Quoted text:
** START **
This lesson is the answer. The technique is called self-supervised learning, and it has reshaped how modern vision systems are built. We walk the history of pretext tasks (the original idea), the contrastive-learning shift that made it work at scale, and the masked-image-modeling techniques that are the current default. The output of all of them is the same: a network that has learned useful visual features from unlabeled data, ready for downstream tasks.

The core idea: invent a label the data already contains

The trick that defines self-supervised learning: take an unlabeled image and construct a label from the image itself, then train a network on the resulting label as if it were normal supervised learning. The constructed task is called a pretext task, and its labels come from the data, not from a human annotator. The network does not really care about the pretext task in itself; what matters is that solving it forces the network to learn visual features that turn out to transfer well to real tasks.

The downstream use is then standard. Pre-train a network on a huge unlabeled image set with the pretext task. Take the trained network (usually just the encoder; throw away the pretext-specific head). Plug it into a downstream task, either fine-tune the whole network on a small labeled dataset, or linear-probe by training only a single linear classifier on top of the frozen pre-trained features. The point: get most of the work done with unlabeled data; spend the precious labeled data only where it actually matters.

A short history of pretext tasks

The first wave of self-supervised methods (roughly 2014-2018) was a sequence of clever pretext-task designs.

Relative position prediction (Doersch et al. 2015): cut out two patches from an image and ask the network to predict their spatial relationship (the second patch is “above-left,” “below,” “to the right,” and so on). Solving it requires understanding what is in each patch and how they fit together.
Rotation prediction (Gidaris et al. 2018): rotate an image by 0, 90, 180, or 270 degrees and ask the network to predict the angle. Surprisingly effective despite the apparent silliness: predicting rotation correctly requires recognizing canonical object orientation, which requires recognizing the object.
Jigsaw puzzles (Noroozi and Favaro 2016): cut an image into a grid (say 3 by 3), shuffle the patches, ask the network to predict the original permutation.
** END **
Stored data:
** START **
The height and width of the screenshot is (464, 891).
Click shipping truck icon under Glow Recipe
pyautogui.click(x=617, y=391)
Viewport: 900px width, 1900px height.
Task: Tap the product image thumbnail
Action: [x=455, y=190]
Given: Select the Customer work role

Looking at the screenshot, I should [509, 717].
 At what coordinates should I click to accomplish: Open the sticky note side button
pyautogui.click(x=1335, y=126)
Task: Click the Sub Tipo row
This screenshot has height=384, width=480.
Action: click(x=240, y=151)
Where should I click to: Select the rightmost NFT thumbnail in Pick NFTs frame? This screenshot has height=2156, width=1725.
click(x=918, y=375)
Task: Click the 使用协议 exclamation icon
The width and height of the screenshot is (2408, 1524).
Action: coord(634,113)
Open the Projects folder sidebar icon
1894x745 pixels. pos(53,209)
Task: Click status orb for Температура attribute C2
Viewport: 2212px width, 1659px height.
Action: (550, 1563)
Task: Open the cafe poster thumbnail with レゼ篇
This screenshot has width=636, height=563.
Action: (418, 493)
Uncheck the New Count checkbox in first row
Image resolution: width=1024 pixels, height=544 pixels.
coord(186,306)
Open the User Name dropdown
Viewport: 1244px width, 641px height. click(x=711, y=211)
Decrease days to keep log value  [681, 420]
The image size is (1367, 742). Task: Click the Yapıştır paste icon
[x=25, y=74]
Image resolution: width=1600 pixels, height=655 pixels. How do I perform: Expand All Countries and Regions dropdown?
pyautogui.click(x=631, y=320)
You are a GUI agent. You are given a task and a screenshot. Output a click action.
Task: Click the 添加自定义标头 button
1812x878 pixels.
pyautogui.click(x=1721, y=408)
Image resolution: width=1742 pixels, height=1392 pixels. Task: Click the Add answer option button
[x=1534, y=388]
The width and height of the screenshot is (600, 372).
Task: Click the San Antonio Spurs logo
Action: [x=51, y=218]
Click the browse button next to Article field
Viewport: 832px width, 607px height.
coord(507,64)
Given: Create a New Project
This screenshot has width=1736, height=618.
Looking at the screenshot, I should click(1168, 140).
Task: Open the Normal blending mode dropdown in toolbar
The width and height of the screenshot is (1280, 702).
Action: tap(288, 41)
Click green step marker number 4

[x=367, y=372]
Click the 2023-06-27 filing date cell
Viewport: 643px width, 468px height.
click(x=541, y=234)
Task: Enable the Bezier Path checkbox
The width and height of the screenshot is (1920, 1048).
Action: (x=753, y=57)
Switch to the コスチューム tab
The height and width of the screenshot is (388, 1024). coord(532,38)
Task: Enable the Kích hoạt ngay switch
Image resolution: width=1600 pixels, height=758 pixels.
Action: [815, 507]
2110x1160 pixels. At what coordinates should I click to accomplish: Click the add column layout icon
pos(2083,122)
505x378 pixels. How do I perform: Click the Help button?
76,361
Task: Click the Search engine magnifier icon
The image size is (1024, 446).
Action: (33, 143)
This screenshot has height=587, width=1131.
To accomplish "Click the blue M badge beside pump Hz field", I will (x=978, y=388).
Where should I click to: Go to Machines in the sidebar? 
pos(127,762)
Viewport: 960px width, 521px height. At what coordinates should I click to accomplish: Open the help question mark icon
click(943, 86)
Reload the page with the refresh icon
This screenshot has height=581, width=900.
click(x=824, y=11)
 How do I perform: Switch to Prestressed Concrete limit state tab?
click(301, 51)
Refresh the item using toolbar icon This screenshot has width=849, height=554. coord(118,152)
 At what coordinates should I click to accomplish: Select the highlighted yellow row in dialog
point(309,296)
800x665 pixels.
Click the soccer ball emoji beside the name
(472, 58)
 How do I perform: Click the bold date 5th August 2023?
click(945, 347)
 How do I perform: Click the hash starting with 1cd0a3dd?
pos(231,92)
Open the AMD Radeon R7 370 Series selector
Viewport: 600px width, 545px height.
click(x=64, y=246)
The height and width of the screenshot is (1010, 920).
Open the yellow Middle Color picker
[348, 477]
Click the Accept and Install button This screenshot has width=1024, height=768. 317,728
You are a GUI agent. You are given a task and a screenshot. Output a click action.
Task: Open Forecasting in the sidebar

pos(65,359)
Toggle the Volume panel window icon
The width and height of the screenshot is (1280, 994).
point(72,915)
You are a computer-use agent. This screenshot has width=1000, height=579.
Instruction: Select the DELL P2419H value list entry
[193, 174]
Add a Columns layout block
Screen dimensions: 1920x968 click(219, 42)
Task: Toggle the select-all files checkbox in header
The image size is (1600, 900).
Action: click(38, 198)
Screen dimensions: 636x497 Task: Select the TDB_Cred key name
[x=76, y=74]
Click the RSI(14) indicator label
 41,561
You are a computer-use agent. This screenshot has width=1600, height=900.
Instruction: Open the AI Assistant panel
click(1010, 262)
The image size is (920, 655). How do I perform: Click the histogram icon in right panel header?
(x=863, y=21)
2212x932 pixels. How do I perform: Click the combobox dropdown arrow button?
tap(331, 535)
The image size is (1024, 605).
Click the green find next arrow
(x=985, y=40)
** END **
What you will do:
1. Say whether each statement agrees with the self-supervised learning excerpt. Answer yes or no and quote the words of the excerpt that decide it.
(a) Linear probing fine-tunes the whole pre-trained network.
(b) The labels for a pretext task come from the data rather than from a human annotator.
(c) Rotation prediction uses four possible angles.
2. Answer these questions from the self-supervised learning excerpt.
(a) Which techniques does it call the current default?
(b) Which part of the pre-trained network is usually kept for the downstream task?
(c) In the jigsaw puzzle task, what does the network predict?

Problem solutions:
1.
(a) No: "linear-probe by training only a single linear classifier on top of the frozen pre-trained features"
(b) Yes: "its labels come from the data, not from a human annotator"
(c) Yes: "rotate an image by 0, 90, 180, or 270 degrees"

2.
(a) Masked-image-modeling techniques.
(b) The encoder.
(c) The original permutation of the shuffled patches.